Task goal | Go through the records and give each one again exactly.

(Stored data entries)
=== Section Start ===

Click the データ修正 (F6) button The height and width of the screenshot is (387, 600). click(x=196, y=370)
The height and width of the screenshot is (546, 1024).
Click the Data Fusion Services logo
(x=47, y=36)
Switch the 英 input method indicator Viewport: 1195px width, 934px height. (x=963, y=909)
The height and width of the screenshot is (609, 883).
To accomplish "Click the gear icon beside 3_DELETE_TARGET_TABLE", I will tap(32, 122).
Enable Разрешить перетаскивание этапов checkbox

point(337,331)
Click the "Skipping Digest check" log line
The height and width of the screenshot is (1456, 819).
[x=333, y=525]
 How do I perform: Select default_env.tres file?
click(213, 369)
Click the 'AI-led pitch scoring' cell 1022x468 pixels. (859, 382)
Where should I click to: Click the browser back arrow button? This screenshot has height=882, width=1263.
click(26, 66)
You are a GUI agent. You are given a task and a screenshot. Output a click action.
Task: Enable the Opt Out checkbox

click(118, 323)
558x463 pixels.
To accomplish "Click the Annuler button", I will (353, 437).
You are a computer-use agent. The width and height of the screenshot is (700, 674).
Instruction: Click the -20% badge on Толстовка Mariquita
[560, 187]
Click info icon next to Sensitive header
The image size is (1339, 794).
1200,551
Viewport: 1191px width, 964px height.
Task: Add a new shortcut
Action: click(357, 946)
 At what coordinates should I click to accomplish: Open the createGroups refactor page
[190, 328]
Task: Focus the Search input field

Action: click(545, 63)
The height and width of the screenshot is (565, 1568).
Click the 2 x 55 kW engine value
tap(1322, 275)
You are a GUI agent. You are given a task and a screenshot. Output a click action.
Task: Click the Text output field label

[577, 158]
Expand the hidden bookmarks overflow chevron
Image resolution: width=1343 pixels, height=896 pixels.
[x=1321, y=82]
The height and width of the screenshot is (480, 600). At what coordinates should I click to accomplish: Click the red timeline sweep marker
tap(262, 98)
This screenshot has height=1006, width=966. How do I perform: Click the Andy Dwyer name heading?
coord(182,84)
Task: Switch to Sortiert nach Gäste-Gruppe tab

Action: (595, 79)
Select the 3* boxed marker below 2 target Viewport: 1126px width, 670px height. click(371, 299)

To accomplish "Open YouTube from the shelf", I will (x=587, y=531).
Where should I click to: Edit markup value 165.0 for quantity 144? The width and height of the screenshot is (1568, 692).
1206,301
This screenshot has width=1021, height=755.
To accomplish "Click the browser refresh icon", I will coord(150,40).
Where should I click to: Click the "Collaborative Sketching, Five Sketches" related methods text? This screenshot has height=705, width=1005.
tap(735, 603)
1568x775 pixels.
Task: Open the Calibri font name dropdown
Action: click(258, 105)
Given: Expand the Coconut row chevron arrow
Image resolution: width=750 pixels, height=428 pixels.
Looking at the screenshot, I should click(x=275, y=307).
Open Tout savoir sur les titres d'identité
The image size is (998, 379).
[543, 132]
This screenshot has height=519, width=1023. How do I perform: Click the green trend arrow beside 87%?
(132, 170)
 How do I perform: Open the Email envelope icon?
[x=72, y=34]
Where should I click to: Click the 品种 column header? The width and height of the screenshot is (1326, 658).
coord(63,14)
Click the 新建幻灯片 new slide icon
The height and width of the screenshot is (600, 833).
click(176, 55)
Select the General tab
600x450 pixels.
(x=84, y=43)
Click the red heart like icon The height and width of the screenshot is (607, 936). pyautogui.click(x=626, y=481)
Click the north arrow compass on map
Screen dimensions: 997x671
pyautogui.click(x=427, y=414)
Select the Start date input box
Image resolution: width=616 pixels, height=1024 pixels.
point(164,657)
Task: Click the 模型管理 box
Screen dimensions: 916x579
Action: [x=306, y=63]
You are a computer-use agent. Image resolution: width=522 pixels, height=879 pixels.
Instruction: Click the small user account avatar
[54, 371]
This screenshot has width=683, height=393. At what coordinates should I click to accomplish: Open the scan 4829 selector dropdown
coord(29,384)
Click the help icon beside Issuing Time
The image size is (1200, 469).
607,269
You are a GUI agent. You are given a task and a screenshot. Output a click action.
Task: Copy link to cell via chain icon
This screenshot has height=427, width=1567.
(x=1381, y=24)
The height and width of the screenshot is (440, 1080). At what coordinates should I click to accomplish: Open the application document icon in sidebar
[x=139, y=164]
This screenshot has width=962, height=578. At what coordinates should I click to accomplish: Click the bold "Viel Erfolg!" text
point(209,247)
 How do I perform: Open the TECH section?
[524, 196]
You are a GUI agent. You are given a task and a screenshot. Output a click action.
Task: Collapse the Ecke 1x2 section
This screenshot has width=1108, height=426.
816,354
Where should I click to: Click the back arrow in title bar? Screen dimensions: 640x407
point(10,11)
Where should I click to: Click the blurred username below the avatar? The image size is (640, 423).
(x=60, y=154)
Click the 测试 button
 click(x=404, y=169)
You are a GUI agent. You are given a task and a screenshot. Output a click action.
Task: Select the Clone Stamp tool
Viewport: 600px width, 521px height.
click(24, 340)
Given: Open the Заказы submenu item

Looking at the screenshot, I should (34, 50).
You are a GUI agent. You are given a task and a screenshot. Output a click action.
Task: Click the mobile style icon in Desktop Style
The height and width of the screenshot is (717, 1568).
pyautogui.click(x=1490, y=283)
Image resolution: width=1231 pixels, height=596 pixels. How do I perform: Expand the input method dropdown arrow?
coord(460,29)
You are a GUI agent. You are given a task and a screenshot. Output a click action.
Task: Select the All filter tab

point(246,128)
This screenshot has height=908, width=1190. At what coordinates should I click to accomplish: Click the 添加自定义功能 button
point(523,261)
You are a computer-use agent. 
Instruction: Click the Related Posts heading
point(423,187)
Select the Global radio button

=== Section End ===

Response |
Click the データ修正 (F6) button The height and width of the screenshot is (387, 600). click(x=196, y=370)
The height and width of the screenshot is (546, 1024).
Click the Data Fusion Services logo
(x=47, y=36)
Switch the 英 input method indicator Viewport: 1195px width, 934px height. (x=963, y=909)
The height and width of the screenshot is (609, 883).
To accomplish "Click the gear icon beside 3_DELETE_TARGET_TABLE", I will tap(32, 122).
Enable Разрешить перетаскивание этапов checkbox

point(337,331)
Click the "Skipping Digest check" log line
The height and width of the screenshot is (1456, 819).
[x=333, y=525]
 How do I perform: Select default_env.tres file?
click(213, 369)
Click the 'AI-led pitch scoring' cell 1022x468 pixels. (859, 382)
Where should I click to: Click the browser back arrow button? This screenshot has height=882, width=1263.
click(26, 66)
You are a GUI agent. You are given a task and a screenshot. Output a click action.
Task: Enable the Opt Out checkbox

click(118, 323)
558x463 pixels.
To accomplish "Click the Annuler button", I will (353, 437).
You are a computer-use agent. The width and height of the screenshot is (700, 674).
Instruction: Click the -20% badge on Толстовка Mariquita
[560, 187]
Click info icon next to Sensitive header
The image size is (1339, 794).
1200,551
Viewport: 1191px width, 964px height.
Task: Add a new shortcut
Action: click(357, 946)
 At what coordinates should I click to accomplish: Open the createGroups refactor page
[190, 328]
Task: Focus the Search input field

Action: click(545, 63)
The height and width of the screenshot is (565, 1568).
Click the 2 x 55 kW engine value
tap(1322, 275)
You are a GUI agent. You are given a task and a screenshot. Output a click action.
Task: Click the Text output field label

[577, 158]
Expand the hidden bookmarks overflow chevron
Image resolution: width=1343 pixels, height=896 pixels.
[x=1321, y=82]
The height and width of the screenshot is (480, 600). At what coordinates should I click to accomplish: Click the red timeline sweep marker
tap(262, 98)
This screenshot has height=1006, width=966. How do I perform: Click the Andy Dwyer name heading?
coord(182,84)
Task: Switch to Sortiert nach Gäste-Gruppe tab

Action: (595, 79)
Select the 3* boxed marker below 2 target Viewport: 1126px width, 670px height. click(371, 299)

To accomplish "Open YouTube from the shelf", I will (x=587, y=531).
Where should I click to: Edit markup value 165.0 for quantity 144? The width and height of the screenshot is (1568, 692).
1206,301
This screenshot has width=1021, height=755.
To accomplish "Click the browser refresh icon", I will coord(150,40).
Where should I click to: Click the "Collaborative Sketching, Five Sketches" related methods text? This screenshot has height=705, width=1005.
tap(735, 603)
1568x775 pixels.
Task: Open the Calibri font name dropdown
Action: click(258, 105)
Given: Expand the Coconut row chevron arrow
Image resolution: width=750 pixels, height=428 pixels.
Looking at the screenshot, I should click(x=275, y=307).
Open Tout savoir sur les titres d'identité
The image size is (998, 379).
[543, 132]
This screenshot has height=519, width=1023. How do I perform: Click the green trend arrow beside 87%?
(132, 170)
 How do I perform: Open the Email envelope icon?
[x=72, y=34]
Where should I click to: Click the 品种 column header? The width and height of the screenshot is (1326, 658).
coord(63,14)
Click the 新建幻灯片 new slide icon
The height and width of the screenshot is (600, 833).
click(176, 55)
Select the General tab
600x450 pixels.
(x=84, y=43)
Click the red heart like icon The height and width of the screenshot is (607, 936). pyautogui.click(x=626, y=481)
Click the north arrow compass on map
Screen dimensions: 997x671
pyautogui.click(x=427, y=414)
Select the Start date input box
Image resolution: width=616 pixels, height=1024 pixels.
point(164,657)
Task: Click the 模型管理 box
Screen dimensions: 916x579
Action: [x=306, y=63]
You are a computer-use agent. Image resolution: width=522 pixels, height=879 pixels.
Instruction: Click the small user account avatar
[54, 371]
This screenshot has width=683, height=393. At what coordinates should I click to accomplish: Open the scan 4829 selector dropdown
coord(29,384)
Click the help icon beside Issuing Time
The image size is (1200, 469).
607,269
You are a GUI agent. You are given a task and a screenshot. Output a click action.
Task: Copy link to cell via chain icon
This screenshot has height=427, width=1567.
(x=1381, y=24)
The height and width of the screenshot is (440, 1080). At what coordinates should I click to accomplish: Open the application document icon in sidebar
[x=139, y=164]
This screenshot has width=962, height=578. At what coordinates should I click to accomplish: Click the bold "Viel Erfolg!" text
point(209,247)
 How do I perform: Open the TECH section?
[524, 196]
You are a GUI agent. You are given a task and a screenshot. Output a click action.
Task: Collapse the Ecke 1x2 section
This screenshot has width=1108, height=426.
816,354
Where should I click to: Click the back arrow in title bar? Screen dimensions: 640x407
point(10,11)
Where should I click to: Click the blurred username below the avatar? The image size is (640, 423).
(x=60, y=154)
Click the 测试 button
 click(x=404, y=169)
You are a GUI agent. You are given a task and a screenshot. Output a click action.
Task: Select the Clone Stamp tool
Viewport: 600px width, 521px height.
click(24, 340)
Given: Open the Заказы submenu item

Looking at the screenshot, I should (34, 50).
You are a GUI agent. You are given a task and a screenshot. Output a click action.
Task: Click the mobile style icon in Desktop Style
The height and width of the screenshot is (717, 1568).
pyautogui.click(x=1490, y=283)
Image resolution: width=1231 pixels, height=596 pixels. How do I perform: Expand the input method dropdown arrow?
coord(460,29)
You are a GUI agent. You are given a task and a screenshot. Output a click action.
Task: Select the All filter tab

point(246,128)
This screenshot has height=908, width=1190. At what coordinates should I click to accomplish: Click the 添加自定义功能 button
point(523,261)
You are a computer-use agent. 
Instruction: Click the Related Posts heading
point(423,187)
Select the Global radio button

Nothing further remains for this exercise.